» Listed records

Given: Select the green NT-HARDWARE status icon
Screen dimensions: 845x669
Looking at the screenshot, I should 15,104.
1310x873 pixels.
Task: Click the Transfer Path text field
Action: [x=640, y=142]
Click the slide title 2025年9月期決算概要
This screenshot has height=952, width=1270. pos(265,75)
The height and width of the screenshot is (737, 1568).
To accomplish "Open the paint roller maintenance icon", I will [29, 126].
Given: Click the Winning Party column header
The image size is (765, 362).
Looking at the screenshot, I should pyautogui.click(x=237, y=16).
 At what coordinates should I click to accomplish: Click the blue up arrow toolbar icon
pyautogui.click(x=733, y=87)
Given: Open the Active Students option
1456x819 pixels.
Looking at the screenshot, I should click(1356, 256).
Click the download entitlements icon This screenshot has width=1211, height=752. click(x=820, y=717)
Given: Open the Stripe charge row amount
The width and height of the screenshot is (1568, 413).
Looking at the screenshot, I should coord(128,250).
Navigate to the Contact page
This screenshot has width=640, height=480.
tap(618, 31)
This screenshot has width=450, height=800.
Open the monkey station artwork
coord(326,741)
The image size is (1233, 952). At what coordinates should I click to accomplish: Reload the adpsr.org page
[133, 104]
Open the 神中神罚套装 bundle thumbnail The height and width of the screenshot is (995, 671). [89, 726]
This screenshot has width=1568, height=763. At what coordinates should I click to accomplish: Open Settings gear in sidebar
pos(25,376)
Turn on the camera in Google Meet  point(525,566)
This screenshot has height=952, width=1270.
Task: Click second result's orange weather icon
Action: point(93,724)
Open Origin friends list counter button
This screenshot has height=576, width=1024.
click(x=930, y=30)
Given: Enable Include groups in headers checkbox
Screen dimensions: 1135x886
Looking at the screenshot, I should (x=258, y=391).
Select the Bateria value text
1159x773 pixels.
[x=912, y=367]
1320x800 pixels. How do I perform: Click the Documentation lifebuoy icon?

» Task to complete
Express the entries starting with the line that contains "This screenshot has width=450, height=800." and going on through the line that contains "pos(25,376)" as a two-column CSV with the headers entry and answer. Give one row per entry, and put each entry's text and its answer in a single quoted field with line breaks replaced by spaces.

» Correct output
entry,answer
"This screenshot has width=450, height=800. Open the monkey station artwork","coord(326,741)"
"The image size is (1233, 952). At what coordinates should I click to accomplish: Reload the adpsr.org page","[133, 104]"
"Open the 神中神罚套装 bundle thumbnail The height and width of the screenshot is (995, 671).","[89, 726]"
"This screenshot has width=1568, height=763. At what coordinates should I click to accomplish: Open Settings gear in sidebar","pos(25,376)"